## What you will do
Return every line of the entries below as a JSON list of strings, one string per line, omitting blank lines.

○ ○ ○

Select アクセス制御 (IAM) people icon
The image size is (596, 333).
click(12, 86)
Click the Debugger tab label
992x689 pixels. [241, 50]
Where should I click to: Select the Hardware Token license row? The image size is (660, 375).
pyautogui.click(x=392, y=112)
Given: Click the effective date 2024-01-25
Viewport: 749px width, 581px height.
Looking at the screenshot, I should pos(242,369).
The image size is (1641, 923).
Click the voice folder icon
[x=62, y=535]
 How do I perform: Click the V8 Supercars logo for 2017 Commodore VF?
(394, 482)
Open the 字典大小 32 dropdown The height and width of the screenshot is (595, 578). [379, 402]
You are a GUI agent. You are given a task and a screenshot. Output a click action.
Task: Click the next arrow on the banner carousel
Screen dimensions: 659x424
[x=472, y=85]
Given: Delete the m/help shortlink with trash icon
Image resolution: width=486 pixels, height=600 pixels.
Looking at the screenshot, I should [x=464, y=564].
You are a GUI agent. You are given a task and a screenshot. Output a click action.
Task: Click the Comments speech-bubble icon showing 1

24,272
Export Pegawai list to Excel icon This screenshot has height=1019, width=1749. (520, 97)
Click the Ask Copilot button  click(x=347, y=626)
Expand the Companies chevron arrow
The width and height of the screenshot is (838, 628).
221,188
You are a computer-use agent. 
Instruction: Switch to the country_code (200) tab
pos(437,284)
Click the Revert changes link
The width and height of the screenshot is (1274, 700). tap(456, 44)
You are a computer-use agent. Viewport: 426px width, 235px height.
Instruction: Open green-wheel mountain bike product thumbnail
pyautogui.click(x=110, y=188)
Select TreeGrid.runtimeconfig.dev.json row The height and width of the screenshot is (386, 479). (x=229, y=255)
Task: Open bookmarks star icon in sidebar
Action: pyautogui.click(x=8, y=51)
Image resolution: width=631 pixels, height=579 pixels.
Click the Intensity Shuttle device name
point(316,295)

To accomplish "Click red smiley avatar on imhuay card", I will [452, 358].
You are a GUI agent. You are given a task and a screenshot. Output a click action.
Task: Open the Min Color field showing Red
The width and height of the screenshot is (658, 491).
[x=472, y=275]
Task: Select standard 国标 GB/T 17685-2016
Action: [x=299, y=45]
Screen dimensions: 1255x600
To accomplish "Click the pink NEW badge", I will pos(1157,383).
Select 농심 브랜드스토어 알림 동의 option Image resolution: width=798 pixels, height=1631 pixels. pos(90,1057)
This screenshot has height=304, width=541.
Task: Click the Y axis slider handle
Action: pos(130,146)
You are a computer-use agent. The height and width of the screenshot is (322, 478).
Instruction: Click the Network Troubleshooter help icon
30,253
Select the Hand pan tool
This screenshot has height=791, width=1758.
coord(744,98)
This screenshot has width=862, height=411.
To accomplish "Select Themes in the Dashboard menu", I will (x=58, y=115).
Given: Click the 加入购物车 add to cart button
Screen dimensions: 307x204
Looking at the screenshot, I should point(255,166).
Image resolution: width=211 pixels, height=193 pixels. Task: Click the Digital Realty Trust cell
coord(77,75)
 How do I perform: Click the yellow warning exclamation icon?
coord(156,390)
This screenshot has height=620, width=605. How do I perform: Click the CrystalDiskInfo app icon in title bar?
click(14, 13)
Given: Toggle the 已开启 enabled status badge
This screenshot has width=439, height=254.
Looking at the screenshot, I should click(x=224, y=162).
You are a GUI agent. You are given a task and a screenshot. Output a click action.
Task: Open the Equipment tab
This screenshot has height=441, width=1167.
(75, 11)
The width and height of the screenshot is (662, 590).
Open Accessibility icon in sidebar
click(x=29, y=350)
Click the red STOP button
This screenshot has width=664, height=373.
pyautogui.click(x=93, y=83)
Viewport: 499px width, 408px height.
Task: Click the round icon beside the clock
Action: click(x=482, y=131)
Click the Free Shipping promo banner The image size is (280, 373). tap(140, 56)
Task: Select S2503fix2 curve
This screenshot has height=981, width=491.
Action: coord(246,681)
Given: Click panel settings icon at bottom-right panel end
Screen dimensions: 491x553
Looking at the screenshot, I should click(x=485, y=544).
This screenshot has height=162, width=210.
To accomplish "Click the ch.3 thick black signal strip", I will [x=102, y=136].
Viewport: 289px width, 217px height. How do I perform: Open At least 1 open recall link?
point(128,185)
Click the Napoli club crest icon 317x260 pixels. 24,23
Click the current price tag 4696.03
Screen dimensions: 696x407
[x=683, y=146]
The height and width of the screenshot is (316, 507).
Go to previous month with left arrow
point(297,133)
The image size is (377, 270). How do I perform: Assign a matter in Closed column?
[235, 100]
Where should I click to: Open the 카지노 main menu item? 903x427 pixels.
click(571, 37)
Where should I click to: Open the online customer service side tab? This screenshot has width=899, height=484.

○ ○ ○

## Written solution
[
  "Select アクセス制御 (IAM) people icon",
  "The image size is (596, 333).",
  "click(12, 86)",
  "Click the Debugger tab label",
  "992x689 pixels. [241, 50]",
  "Where should I click to: Select the Hardware Token license row? The image size is (660, 375).",
  "pyautogui.click(x=392, y=112)",
  "Given: Click the effective date 2024-01-25",
  "Viewport: 749px width, 581px height.",
  "Looking at the screenshot, I should pos(242,369).",
  "The image size is (1641, 923).",
  "Click the voice folder icon",
  "[x=62, y=535]",
  " How do I perform: Click the V8 Supercars logo for 2017 Commodore VF?",
  "(394, 482)",
  "Open the 字典大小 32 dropdown The height and width of the screenshot is (595, 578). [379, 402]",
  "You are a GUI agent. You are given a task and a screenshot. Output a click action.",
  "Task: Click the next arrow on the banner carousel",
  "Screen dimensions: 659x424",
  "[x=472, y=85]",
  "Given: Delete the m/help shortlink with trash icon",
  "Image resolution: width=486 pixels, height=600 pixels.",
  "Looking at the screenshot, I should [x=464, y=564].",
  "You are a GUI agent. You are given a task and a screenshot. Output a click action.",
  "Task: Click the Comments speech-bubble icon showing 1",
  "24,272",
  "Export Pegawai list to Excel icon This screenshot has height=1019, width=1749. (520, 97)",
  "Click the Ask Copilot button  click(x=347, y=626)",
  "Expand the Companies chevron arrow",
  "The width and height of the screenshot is (838, 628).",
  "221,188",
  "You are a computer-use agent. ",
  "Instruction: Switch to the country_code (200) tab",
  "pos(437,284)",
  "Click the Revert changes link",
  "The width and height of the screenshot is (1274, 700). tap(456, 44)",
  "You are a computer-use agent. Viewport: 426px width, 235px height.",
  "Instruction: Open green-wheel mountain bike product thumbnail",
  "pyautogui.click(x=110, y=188)",
  "Select TreeGrid.runtimeconfig.dev.json row The height and width of the screenshot is (386, 479). (x=229, y=255)",
  "Task: Open bookmarks star icon in sidebar",
  "Action: pyautogui.click(x=8, y=51)",
  "Image resolution: width=631 pixels, height=579 pixels.",
  "Click the Intensity Shuttle device name",
  "point(316,295)",
  "To accomplish \"Click red smiley avatar on imhuay card\", I will [452, 358].",
  "You are a GUI agent. You are given a task and a screenshot. Output a click action.",
  "Task: Open the Min Color field showing Red",
  "The width and height of the screenshot is (658, 491).",
  "[x=472, y=275]",
  "Task: Select standard 国标 GB/T 17685-2016",
  "Action: [x=299, y=45]",
  "Screen dimensions: 1255x600",
  "To accomplish \"Click the pink NEW badge\", I will pos(1157,383).",
  "Select 농심 브랜드스토어 알림 동의 option Image resolution: width=798 pixels, height=1631 pixels. pos(90,1057)",
  "This screenshot has height=304, width=541.",
  "Task: Click the Y axis slider handle",
  "Action: pos(130,146)",
  "You are a computer-use agent. The height and width of the screenshot is (322, 478).",
  "Instruction: Click the Network Troubleshooter help icon",
  "30,253",
  "Select the Hand pan tool",
  "This screenshot has height=791, width=1758.",
  "coord(744,98)",
  "This screenshot has width=862, height=411.",
  "To accomplish \"Select Themes in the Dashboard menu\", I will (x=58, y=115).",
  "Given: Click the 加入购物车 add to cart button",
  "Screen dimensions: 307x204",
  "Looking at the screenshot, I should point(255,166).",
  "Image resolution: width=211 pixels, height=193 pixels. Task: Click the Digital Realty Trust cell",
  "coord(77,75)",
  " How do I perform: Click the yellow warning exclamation icon?",
  "coord(156,390)",
  "This screenshot has height=620, width=605. How do I perform: Click the CrystalDiskInfo app icon in title bar?",
  "click(14, 13)",
  "Given: Toggle the 已开启 enabled status badge",
  "This screenshot has width=439, height=254.",
  "Looking at the screenshot, I should click(x=224, y=162).",
  "You are a GUI agent. You are given a task and a screenshot. Output a click action.",
  "Task: Open the Equipment tab",
  "This screenshot has height=441, width=1167.",
  "(75, 11)",
  "The width and height of the screenshot is (662, 590).",
  "Open Accessibility icon in sidebar",
  "click(x=29, y=350)",
  "Click the red STOP button",
  "This screenshot has width=664, height=373.",
  "pyautogui.click(x=93, y=83)",
  "Viewport: 499px width, 408px height.",
  "Task: Click the round icon beside the clock",
  "Action: click(x=482, y=131)",
  "Click the Free Shipping promo banner The image size is (280, 373). tap(140, 56)",
  "Task: Select S2503fix2 curve",
  "This screenshot has height=981, width=491.",
  "Action: coord(246,681)",
  "Given: Click panel settings icon at bottom-right panel end",
  "Screen dimensions: 491x553",
  "Looking at the screenshot, I should click(x=485, y=544).",
  "This screenshot has height=162, width=210.",
  "To accomplish \"Click the ch.3 thick black signal strip\", I will [x=102, y=136].",
  "Viewport: 289px width, 217px height. How do I perform: Open At least 1 open recall link?",
  "point(128,185)",
  "Click the Napoli club crest icon 317x260 pixels. 24,23",
  "Click the current price tag 4696.03",
  "Screen dimensions: 696x407",
  "[x=683, y=146]",
  "The height and width of the screenshot is (316, 507).",
  "Go to previous month with left arrow",
  "point(297,133)",
  "The image size is (377, 270). How do I perform: Assign a matter in Closed column?",
  "[235, 100]",
  "Where should I click to: Open the 카지노 main menu item? 903x427 pixels.",
  "click(571, 37)",
  "Where should I click to: Open the online customer service side tab? This screenshot has width=899, height=484."
]